Policeman Southard shot Robert Lewis, a Negro youth, near the United States Government printing office. While the boy lay dying in a hospital, Officer Southard, exonerated by a lily-white coroner’s jury and detailed to his same beat, was swaggering about “G” Place intimidating his victim’s neighbors against organized protest, punctuating his yells with his nightstick: “Beat it!” “Cut out that congregating!” “Get in that house off this sidewalk!” The explanation was self defense, but the lad was shot in the back.
In one of the perennial investigations of the Washington police administration, it was indicated recently that the real director of the force for years has been Representative Tom Blanton of Texas, the Simon Legree of the District of Columbia Committee of the House. Blanton is always insinuating that there are too many Negroes in Washington anyway. Why don’t they go back to “their” farms, he asks, as though he never heard that most Negroes are held in peonage under the tenant and share-cropper system.
Blanton should and probably does know that more than 40,000 of the ancestors of today’s Negro population were propelled to Washington during the reconstruction years by the fair hope that though their “forty acres and a mule” dream was dead, they might yet find equal opportunity as wage earners in this gateway to the North where the Thirteenth, Fourteenth and Fifteenth Amendments were made. Some Negroes were stranded here at the end of the Civil War in which they fought with the Northern troops against the feudal slaveowners; still others were dumped here by Northern officers who had confiscated them and bundled them along with other contraband.

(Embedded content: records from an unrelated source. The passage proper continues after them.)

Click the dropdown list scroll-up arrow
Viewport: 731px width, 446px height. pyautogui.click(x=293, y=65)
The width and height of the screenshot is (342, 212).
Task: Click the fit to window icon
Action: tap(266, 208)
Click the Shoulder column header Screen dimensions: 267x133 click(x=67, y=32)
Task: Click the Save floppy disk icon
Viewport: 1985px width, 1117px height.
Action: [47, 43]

What a life awaited them! They found themselves in alley slums as socially degrading as the old slave quarters down home, and more menacing to health. With Bourbon ingenuity, Washington pushed the dark newcomers into the backyards between the wide streets which had been planned in keeping with the spaciousness of the rising bourgeoisie’s ambitions. Soon three hundred populated alleys teemed with the filth of over-crowding and unenlightenment. Then, of course, disease. Pneumonia. Diarrhea. Syphillis. Tuberculosis. By 1875 the death rate among Negroes was 100 percent greater than that among the whites. At last the ruling class, realizing that its health also was in jeopardy, began to reform the alley evil. With each campaign, the date of the promised “eradication” moved forward. The New Deal of course set up its own Alley Dwelling Authority under a new law envisioning the razing of the alleys–by 1944! The limited appropriation, $500,000, is not intended to be used for low-cost housing projects, John Ihlder, executive officer of the Alley Dwelling Authority, reminded me. He admitted he feels “we are morally obligated to work with other agencies to see that houses are available,” but stressed that his main job is to “reclaim” the alleys by converting them into garages, parking lots, other commercial structures and, lastly, playgrounds. He added, “Of course the work is entirely new and we must submit every step to legal authorities…We are clearing the legal way. We are working on fifteen alleys…No, we haven’t completely torn down any yet.”

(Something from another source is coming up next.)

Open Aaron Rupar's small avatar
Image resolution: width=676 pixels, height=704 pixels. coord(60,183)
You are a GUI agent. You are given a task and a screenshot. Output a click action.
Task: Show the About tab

Actually, the conditions under which the street-dwellers live are often as bad as those in the notorious alleys. There is Marshall Heights, the Negro Rooseveltville on the outskirts of the city, where Negroes piece together huts of cast-off lumber, tin cans, beaver board, scraps of rusted corrugated iron or packing boxes on land which is “sold” at rates as low as $2.50 per month. I was there the other day. Rags and pasteboard served instead of windows for many, but one clean little house had glass panes and brave white curtains. It was only two rooms. The worker, his wife, and their five bright-faced, carefully polite little girls possessed only two slender single beds and one decrepit cradle. Very little other furniture was theirs, besides home-made packing-box chairs. No lights, no gas, no toilet. They must carry their drinking water from a spout two miles away.
I drove through a small territory in the Southwest section, almost within hearing of the Navy machinery which is working faster than ever for the war in which will be slaughtered those who survive their peace-time conditions. Row on row, block after block, these squat Negro tenements stretched. Women and children hung out of the windows. Many in these jail-like structures hadn’t one window per inhabitant. The predominating detached home was a flat-roofed frame shack like a matchbox standing end up. Often they sagged against one another, desolate as breadliners.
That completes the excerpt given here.